### Dataset content

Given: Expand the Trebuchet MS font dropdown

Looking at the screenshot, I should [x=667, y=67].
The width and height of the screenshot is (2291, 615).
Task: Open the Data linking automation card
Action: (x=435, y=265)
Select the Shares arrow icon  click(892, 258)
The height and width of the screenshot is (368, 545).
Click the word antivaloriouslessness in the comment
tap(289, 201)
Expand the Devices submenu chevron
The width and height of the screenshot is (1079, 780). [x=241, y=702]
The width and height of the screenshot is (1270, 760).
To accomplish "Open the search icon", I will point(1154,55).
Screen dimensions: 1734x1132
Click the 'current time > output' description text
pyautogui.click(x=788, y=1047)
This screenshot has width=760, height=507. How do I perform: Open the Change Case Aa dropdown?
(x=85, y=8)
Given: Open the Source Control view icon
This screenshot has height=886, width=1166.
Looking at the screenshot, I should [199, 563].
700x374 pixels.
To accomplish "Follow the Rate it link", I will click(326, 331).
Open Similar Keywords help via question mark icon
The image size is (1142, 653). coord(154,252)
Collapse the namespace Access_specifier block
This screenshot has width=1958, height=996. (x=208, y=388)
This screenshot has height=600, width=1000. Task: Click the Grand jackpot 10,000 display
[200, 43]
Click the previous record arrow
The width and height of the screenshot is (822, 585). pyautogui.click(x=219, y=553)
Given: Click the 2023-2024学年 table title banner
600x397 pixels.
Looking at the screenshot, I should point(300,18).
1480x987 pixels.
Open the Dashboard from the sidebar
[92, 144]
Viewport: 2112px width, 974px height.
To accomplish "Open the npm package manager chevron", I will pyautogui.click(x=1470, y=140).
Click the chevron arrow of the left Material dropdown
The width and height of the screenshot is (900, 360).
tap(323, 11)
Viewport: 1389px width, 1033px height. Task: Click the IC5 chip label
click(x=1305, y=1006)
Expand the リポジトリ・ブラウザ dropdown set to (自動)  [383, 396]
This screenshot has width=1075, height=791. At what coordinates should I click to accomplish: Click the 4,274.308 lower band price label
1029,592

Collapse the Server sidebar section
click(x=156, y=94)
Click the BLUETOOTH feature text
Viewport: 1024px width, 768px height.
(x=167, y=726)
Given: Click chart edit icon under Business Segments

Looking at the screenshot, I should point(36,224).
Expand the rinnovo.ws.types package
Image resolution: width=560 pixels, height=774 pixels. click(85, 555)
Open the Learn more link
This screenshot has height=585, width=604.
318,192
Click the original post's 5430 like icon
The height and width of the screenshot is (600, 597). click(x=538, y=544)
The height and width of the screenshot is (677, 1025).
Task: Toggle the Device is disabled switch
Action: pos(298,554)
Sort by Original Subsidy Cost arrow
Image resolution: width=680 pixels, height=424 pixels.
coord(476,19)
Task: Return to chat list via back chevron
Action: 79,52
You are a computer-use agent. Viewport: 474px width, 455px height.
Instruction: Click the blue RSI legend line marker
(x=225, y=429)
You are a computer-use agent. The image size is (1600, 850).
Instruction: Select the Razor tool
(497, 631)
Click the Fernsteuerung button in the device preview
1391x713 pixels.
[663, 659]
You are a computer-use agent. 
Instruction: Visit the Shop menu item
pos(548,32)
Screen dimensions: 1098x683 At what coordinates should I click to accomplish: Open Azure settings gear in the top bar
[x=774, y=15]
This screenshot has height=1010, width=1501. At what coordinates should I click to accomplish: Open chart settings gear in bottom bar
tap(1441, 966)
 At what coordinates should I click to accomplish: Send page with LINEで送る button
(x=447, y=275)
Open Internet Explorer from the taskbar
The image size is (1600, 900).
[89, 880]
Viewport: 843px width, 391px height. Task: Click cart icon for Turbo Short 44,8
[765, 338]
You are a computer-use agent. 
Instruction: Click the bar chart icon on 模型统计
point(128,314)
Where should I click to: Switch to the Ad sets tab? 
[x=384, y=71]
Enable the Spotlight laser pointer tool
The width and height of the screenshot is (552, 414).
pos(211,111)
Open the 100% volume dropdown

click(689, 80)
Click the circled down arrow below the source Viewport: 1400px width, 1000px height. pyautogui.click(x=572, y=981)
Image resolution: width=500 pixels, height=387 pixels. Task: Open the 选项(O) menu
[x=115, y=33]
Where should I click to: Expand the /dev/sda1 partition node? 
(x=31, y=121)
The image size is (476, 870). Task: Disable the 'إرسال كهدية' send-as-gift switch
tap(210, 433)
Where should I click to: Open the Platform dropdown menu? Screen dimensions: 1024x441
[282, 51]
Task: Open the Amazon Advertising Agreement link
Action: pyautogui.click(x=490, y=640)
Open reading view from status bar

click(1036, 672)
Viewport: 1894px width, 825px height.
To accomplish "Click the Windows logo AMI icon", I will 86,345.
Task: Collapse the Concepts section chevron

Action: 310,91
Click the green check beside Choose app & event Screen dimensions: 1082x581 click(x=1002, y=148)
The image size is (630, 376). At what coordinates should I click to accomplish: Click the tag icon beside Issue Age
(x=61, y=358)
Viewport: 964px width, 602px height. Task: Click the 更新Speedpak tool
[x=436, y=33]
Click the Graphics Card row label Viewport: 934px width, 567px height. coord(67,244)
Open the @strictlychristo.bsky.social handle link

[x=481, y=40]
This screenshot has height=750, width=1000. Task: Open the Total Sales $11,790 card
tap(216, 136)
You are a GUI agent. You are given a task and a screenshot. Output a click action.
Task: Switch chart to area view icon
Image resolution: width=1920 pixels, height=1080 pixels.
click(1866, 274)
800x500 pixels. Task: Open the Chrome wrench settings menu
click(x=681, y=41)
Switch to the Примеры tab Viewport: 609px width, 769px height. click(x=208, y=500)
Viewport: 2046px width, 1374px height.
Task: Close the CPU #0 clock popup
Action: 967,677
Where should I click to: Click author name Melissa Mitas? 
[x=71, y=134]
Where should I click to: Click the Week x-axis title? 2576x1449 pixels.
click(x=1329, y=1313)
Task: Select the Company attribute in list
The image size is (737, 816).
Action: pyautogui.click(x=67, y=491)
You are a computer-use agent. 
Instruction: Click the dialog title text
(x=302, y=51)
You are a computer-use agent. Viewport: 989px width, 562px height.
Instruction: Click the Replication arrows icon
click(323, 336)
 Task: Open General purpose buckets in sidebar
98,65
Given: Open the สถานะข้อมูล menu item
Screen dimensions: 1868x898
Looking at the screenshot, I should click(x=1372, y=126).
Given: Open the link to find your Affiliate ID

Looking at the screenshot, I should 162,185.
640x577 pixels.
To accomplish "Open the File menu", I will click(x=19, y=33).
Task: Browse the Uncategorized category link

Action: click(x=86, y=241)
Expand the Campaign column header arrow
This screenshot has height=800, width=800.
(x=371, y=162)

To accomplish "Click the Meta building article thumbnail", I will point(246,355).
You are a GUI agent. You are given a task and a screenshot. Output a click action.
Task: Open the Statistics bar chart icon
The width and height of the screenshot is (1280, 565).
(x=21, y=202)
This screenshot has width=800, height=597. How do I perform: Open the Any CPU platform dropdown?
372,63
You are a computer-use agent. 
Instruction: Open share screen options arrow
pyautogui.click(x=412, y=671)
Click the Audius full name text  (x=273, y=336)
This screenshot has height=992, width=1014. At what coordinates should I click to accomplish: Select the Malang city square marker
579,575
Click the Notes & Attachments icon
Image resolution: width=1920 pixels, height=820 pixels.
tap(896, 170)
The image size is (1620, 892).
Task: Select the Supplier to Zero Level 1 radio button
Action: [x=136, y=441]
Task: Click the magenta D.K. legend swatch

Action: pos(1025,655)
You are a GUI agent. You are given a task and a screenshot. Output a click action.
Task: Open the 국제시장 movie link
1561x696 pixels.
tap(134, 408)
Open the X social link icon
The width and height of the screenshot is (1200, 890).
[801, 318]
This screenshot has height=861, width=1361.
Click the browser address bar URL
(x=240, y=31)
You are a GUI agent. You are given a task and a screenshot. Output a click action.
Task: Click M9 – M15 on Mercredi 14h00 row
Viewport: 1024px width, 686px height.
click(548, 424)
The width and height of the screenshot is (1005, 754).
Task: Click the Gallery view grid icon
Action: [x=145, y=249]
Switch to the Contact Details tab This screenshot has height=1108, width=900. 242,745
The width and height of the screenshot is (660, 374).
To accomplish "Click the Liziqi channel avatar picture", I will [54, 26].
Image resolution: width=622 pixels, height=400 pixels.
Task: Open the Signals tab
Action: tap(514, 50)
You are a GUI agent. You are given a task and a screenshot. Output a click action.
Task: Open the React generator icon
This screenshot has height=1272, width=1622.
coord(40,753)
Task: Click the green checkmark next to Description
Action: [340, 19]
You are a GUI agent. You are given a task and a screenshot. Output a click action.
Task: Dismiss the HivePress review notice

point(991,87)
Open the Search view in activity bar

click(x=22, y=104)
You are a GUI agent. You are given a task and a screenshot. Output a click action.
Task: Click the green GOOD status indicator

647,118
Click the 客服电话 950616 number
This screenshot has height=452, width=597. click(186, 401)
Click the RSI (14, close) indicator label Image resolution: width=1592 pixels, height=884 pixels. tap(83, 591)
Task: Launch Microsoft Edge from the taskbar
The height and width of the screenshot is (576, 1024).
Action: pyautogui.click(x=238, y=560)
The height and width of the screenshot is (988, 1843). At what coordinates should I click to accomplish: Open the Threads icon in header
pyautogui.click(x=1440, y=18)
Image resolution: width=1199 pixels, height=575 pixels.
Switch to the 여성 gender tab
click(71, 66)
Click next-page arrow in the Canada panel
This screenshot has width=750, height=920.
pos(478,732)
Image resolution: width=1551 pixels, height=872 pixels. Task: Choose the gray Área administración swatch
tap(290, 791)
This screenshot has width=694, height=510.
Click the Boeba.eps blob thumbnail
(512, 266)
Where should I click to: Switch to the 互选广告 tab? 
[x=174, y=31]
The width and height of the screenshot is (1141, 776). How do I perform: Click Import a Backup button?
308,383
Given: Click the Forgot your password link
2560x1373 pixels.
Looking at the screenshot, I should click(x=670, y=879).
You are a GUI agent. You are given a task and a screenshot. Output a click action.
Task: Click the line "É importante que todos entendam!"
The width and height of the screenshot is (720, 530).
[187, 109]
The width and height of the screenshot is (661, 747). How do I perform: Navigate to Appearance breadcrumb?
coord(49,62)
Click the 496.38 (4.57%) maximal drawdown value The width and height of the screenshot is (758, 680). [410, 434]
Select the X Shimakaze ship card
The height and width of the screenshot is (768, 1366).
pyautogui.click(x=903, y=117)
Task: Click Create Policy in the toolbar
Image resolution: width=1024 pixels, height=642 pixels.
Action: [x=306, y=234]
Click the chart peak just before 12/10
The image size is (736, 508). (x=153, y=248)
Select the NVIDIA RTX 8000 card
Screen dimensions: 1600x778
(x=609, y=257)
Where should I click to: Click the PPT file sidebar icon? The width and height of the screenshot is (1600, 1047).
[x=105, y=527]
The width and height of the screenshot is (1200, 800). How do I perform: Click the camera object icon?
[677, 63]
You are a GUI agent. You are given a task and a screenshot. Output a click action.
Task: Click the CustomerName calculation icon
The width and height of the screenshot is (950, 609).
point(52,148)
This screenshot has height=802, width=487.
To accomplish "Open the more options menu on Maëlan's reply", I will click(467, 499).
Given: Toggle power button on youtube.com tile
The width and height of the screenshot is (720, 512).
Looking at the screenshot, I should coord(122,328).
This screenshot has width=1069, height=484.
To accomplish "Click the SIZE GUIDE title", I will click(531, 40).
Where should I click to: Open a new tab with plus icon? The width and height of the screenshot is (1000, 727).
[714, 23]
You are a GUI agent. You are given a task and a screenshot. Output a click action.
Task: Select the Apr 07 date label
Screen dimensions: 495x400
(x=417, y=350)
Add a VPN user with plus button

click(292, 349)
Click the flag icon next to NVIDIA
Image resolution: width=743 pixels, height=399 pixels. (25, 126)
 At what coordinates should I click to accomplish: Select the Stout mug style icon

######

- What is needed: Your answer must be the lines from the first line of the entries above through the line that contains "The height and width of the screenshot is (368, 545).", written out exactly.

- Expected output:
Given: Expand the Trebuchet MS font dropdown

Looking at the screenshot, I should [x=667, y=67].
The width and height of the screenshot is (2291, 615).
Task: Open the Data linking automation card
Action: (x=435, y=265)
Select the Shares arrow icon  click(892, 258)
The height and width of the screenshot is (368, 545).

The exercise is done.